Viklund delved further, explaining that other aggregator companies take less of a cut of the soundtrack’s sales, or none at all, in exchange for a monthly fee for as long as the publisher wants the soundtrack to be available for purchase. Furthermore, the music in a potential game soundtrack release needs to go through a long editing process to make it listenable on an MP3 player, so some costs are also derived from that. How much, Viklund told Pixelitis, was not necessarily a whole lot.
Judging from this, it seems like a publisher can only benefit from releasing the soundtrack to a popular game.
For game music enthusiasts looking to purchase the music to support your favorite composers, they may be surprised to learn that not everyone gets a cut of the sales of a game soundtrack. Like a great many movie composers, game composers will make money from their work but they won’t hold ownership or control over it.
Viklund, for instance, does not make any money from the sales of the Bionic Commando Rearmed soundtrack, saying that “Grin [the developer] or me as an individual [the composer] hasn’t received any royalties whatsoever from sales of the BCR soundtrack. I think it has sold at least 10,000 copies but there are no official numbers. That’s just how it works in the game biz.”
In the case of Rearmed, three entities share the profit of the sales: the aggregator, distributor (i.e. iTunes and Sumthing Digital) and publisher (Capcom). A composer is paid a one-off fee or a salary depending on whether he or she is a freelance composer or employed by the game developer.
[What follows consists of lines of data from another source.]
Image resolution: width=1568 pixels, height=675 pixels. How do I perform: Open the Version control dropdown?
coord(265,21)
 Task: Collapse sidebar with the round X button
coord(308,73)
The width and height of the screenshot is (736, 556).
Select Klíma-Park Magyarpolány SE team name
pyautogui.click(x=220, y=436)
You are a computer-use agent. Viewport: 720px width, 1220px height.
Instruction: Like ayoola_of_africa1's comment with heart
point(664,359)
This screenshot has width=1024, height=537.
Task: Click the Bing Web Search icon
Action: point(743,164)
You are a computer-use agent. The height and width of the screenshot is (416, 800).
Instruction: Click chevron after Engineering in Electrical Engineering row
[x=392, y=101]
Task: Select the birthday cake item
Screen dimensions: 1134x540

One composer who wished to remain anonymous, mentioned that certain publishers like EA, Square Enix and Sony “are more open to giving composers royalties on soundtrack sales, etc., and it is not yet considered the norm, though it’s happening more frequently than it used to.”
The business behind selling game soundtracks is still a bit murky. It all depends on what kind of deal was negotiated between the developer and the composer.
“If the composer’s agent doesn’t push for it, it may not happen. If the agency has some clout and requests it, the composer is more likely to get soundtrack royalties.”
Royalty-talk aside, the bottom line is that there can be money made in selling digital game soundtracks. More publishers just need to realize that fans would gladly chip in.
Capcom isn’t the only publisher that ought to step up to the plate with its game music — Nintendo could do more as well. Don’t get me wrong, the company has done a fine job with physical CD releases in the past. The last two big Zelda releases, Twilight Princess and Skyward Sword however, haven’t seen official soundtracks at all, not even in Japan. Given the gargantuan amount of music found in both of these titles, a digital release would make a lot of sense.
There are, of course, potential licensing hurdles to overcome for putting up some soundtracks digitally. During a Q&A panel at MAGfest XI, I asked game composer Yuzo Koshiro about the possibility of a digital release of his Actraiser Symphonic Suite, which is nigh impossible to find in CD form. He mentioned how obtaining licensing rights may prove complicated, and that it would be more likely for him to redo the suite with a new orchestra.
Game soundtracks aren’t entirely a niche market either. The remarkable performance of Austin Wintory’s Journey soundtrack on iTunes and Amazon MP3, as well as its Grammy nod, proves that. A videogame soundtrack being featured as a top-selling soundtrack, outselling even film scores isn’t a rare occurrence anymore.
If we start seeing digital releases of full-on Final Fantasy, Mega Man and Castlevania soundtracks, there’s a chance those could serve as a gateway to other more obscure ones, like Terranigma Creative Soundtracks, Breath of Fire Original Soundtrack Special Box and Vandal Hearts II ~Tenjou no Mon~ Original Soundtrack. Heck, imagine owning legitimate MP3s of game music that have never seen the light of day… like the DuckTales NES soundtrack.